A ditadura militar seguia a todo vapor em fevereiro de 1974. Estávamos todos em Curitiba: eu, minha esposa e dois filhos menores. Havia obtido aulas em escolas públicas e particulares. Naqueles anos de chumbo, era preciso um atestado do DOPS. Os militares não queriam professores “melancias” (verdes por fora, mas vermelhos por dentro).
Ouvi então, do delegado de polícia, esta “pérola”: “... temos ordens verbais do palácio do governo estadual para não mais fornecer atestados para paulistas; vocês estão tirando o ganha-pão dos paranaenses...” Senti-me um náufrago em pleno oceano, sem ter para onde ir. Já havia entrado no cheque especial, para o sustento da família. Vislumbrei uma tábua de salvação, em meio ao imenso mar do desespero.

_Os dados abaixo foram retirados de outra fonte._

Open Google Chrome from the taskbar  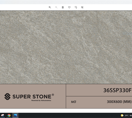(x=9, y=115)
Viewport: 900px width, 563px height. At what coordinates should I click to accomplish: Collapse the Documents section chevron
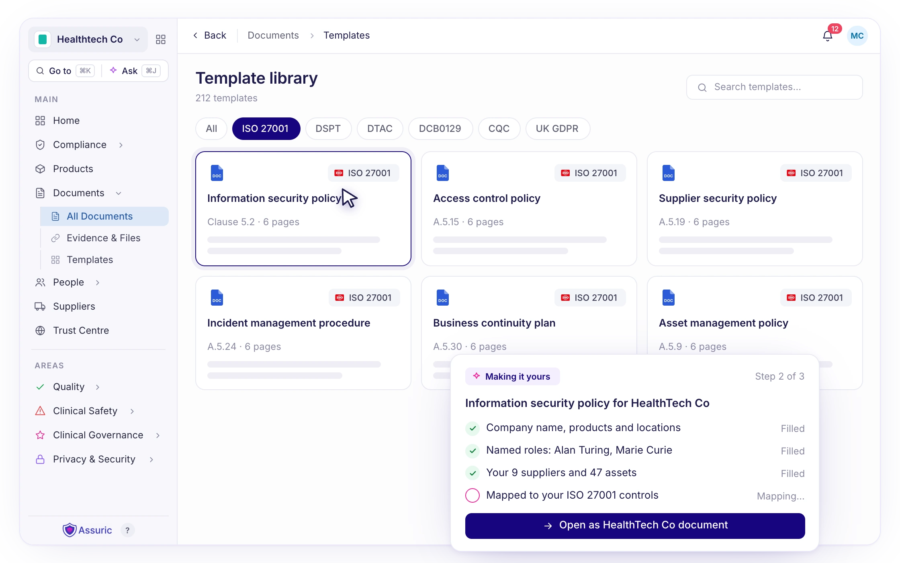(119, 193)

O coronel do exército Antônio Erasmo Dias havia participado ativamente do golpe militar de 1964. Era uma figura de projeção nacional. Tanto é que foi secretário da segurança pública (SP) e deputado estadual várias vezes. Meu pai havia servido sob suas ordens (como um sargento) em quartéis da baixada santista. Conhecia pessoalmente o coronel porque meu pai costumava me levar aos quartéis quando ainda era criança.
Falei com firmeza ao delegado: “... vou telefonar para o coronel Erasmo Dias e saber dele se há algum dispositivo legal que proíba a um paulista lecionar no Estado do Paraná...” O delegado não pensou duas vezes, assinou incontinenti o famigerado atestado.